Vitamin D deficiency:
- rickets
- Increased risk of death from cardiovascular disease
- Cognitive impairment in older adults
- Severe asthma in children
- Cancer
Vitamin E deficiency:
- neuromuscular problems such as spinocerebellar ataxia and myopathies
- Other neurological signs may include dysarthria, absence of deep tendon reflexes, loss of vibratory sensation and proprioception, and positive Babinski sign
- Deficiency can also cause anemia due to oxidative damage to red blood cells,[1] retinopathy[2][3][4] and impairment of the immune response
Vitamin K deficiency:
- Newborns are especially prone to vitamin K deficiency. As a result, a form of vitamin K deficiency, called hemorrhagic disease of the newborn, may develop. This disease involves spontaneous bleeding beneath the skin or elsewhere in the infant's body, and occurs in about 1% of all infants. In rare cases, it causes death due to spontaneous bleeding in the brain.
- Vitamin K deficiency in adults is rare. When it occurs, it is found in people with diseases that prevent the absorption of fat. These diseases include cystic fibrosis, celiac disease, and cholestasis. Vitamin K deficiency can exist in adults treated with antibiotics that kill the bacteria that normally live in the digestive tract.

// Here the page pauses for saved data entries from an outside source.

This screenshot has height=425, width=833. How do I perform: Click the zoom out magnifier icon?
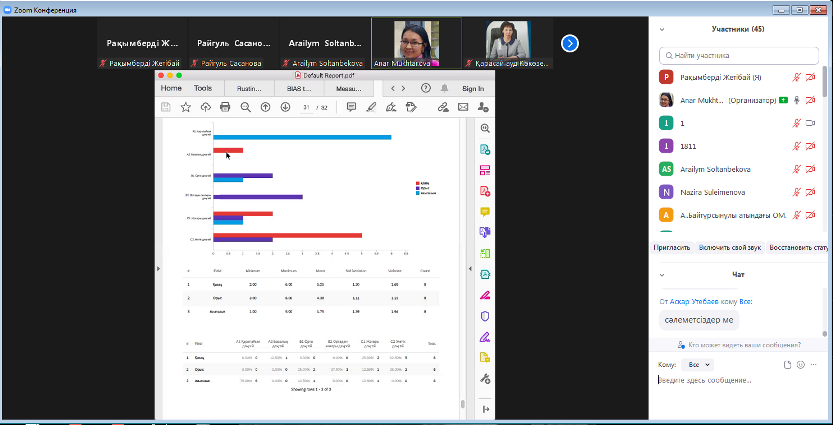(246, 107)
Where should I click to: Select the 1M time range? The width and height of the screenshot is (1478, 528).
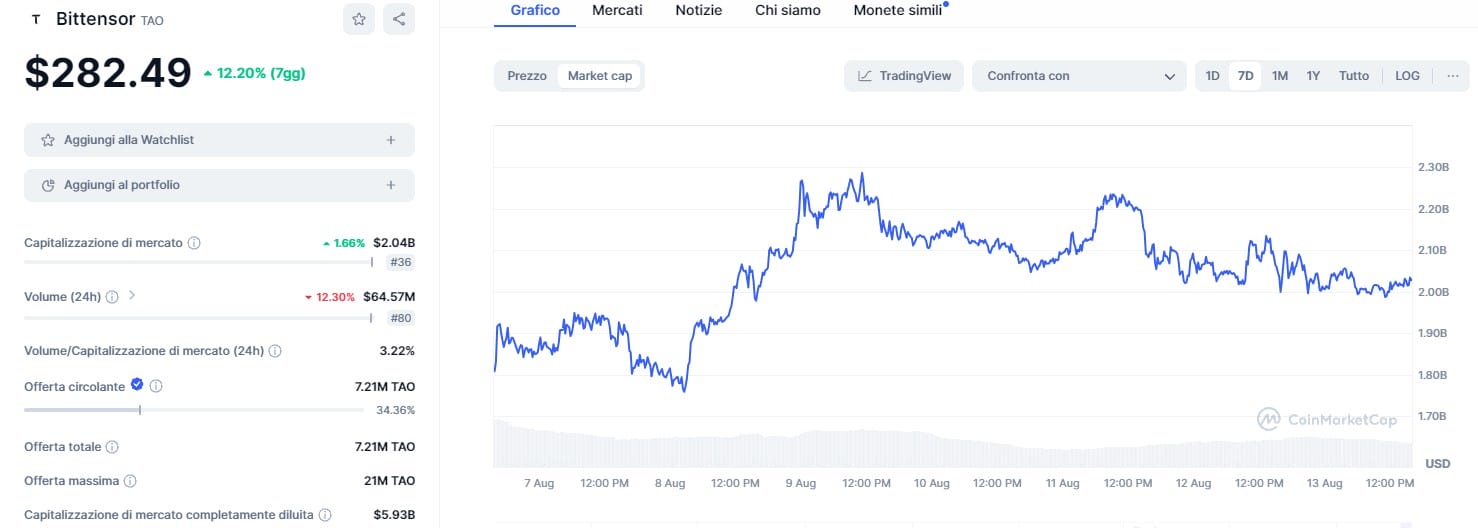click(x=1279, y=76)
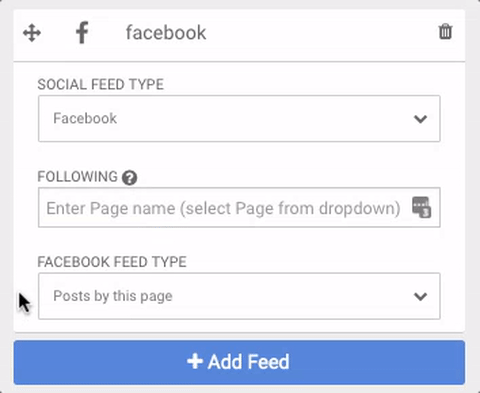
Task: Click the plus icon on Add Feed
Action: click(195, 362)
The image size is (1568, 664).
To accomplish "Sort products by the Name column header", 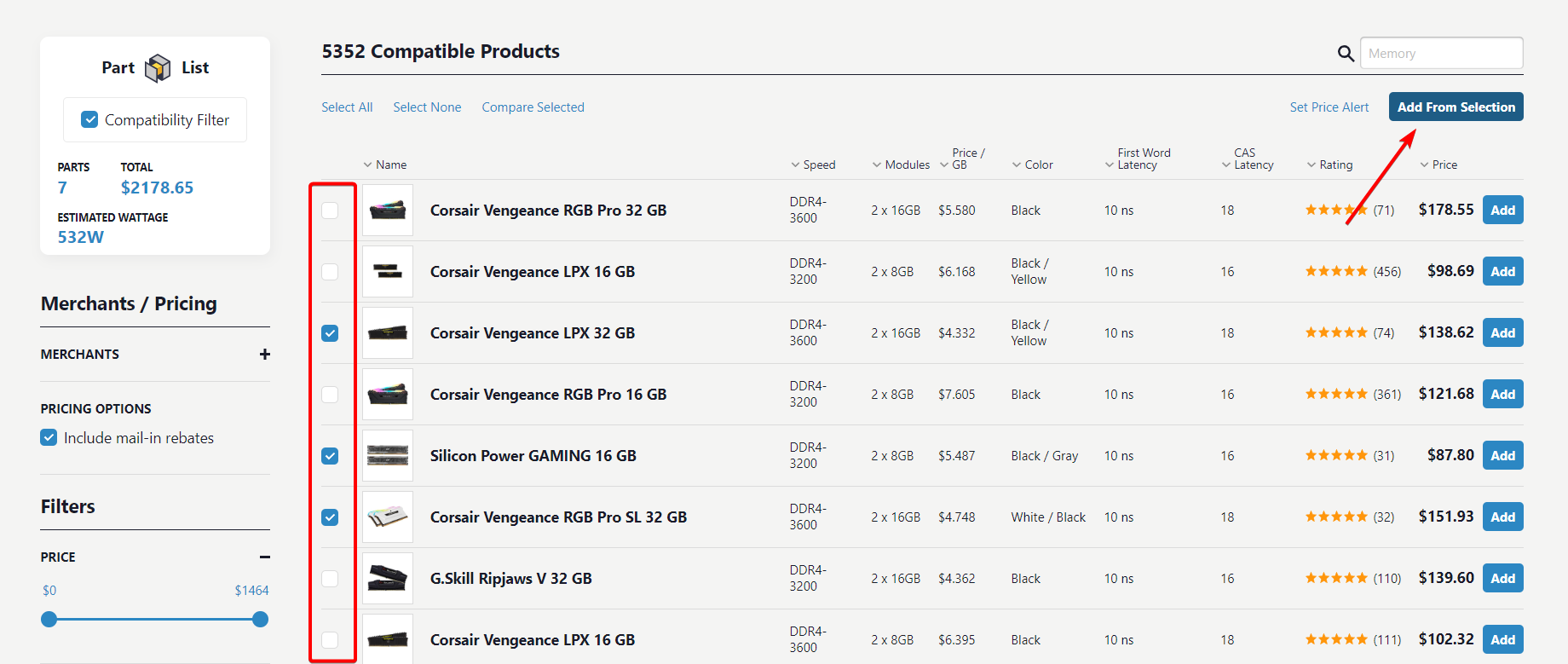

As mentioned, the intestine-bacteria supply part of our daily requirement of vitamin K. Vitamin K deficiency can result in bleeding gums, and in skin that is easily bruised.
- Chronically low levels of vitamin K are correlated with higher risk of hip fracture in older men and women
Zinc deficiency:
- Compromised immune system: Zinc affects cell activities. Zinc deficiency can cause reduced or weakened antibodies and compromise the immune system. Thus the deficient person will be prone to infection or flu.
- Diarrhea
- Hair loss and skin lesions
- Loss of appetite and/or anorexia
- Impairment of cognitive and motor functions
- Other signs of zinc deficiency are reduced fertility, rashes on the skin, spots on fingernails, sleep disturbance, loss of sex drive, loss of taste or smell, and in some cases mild anemia.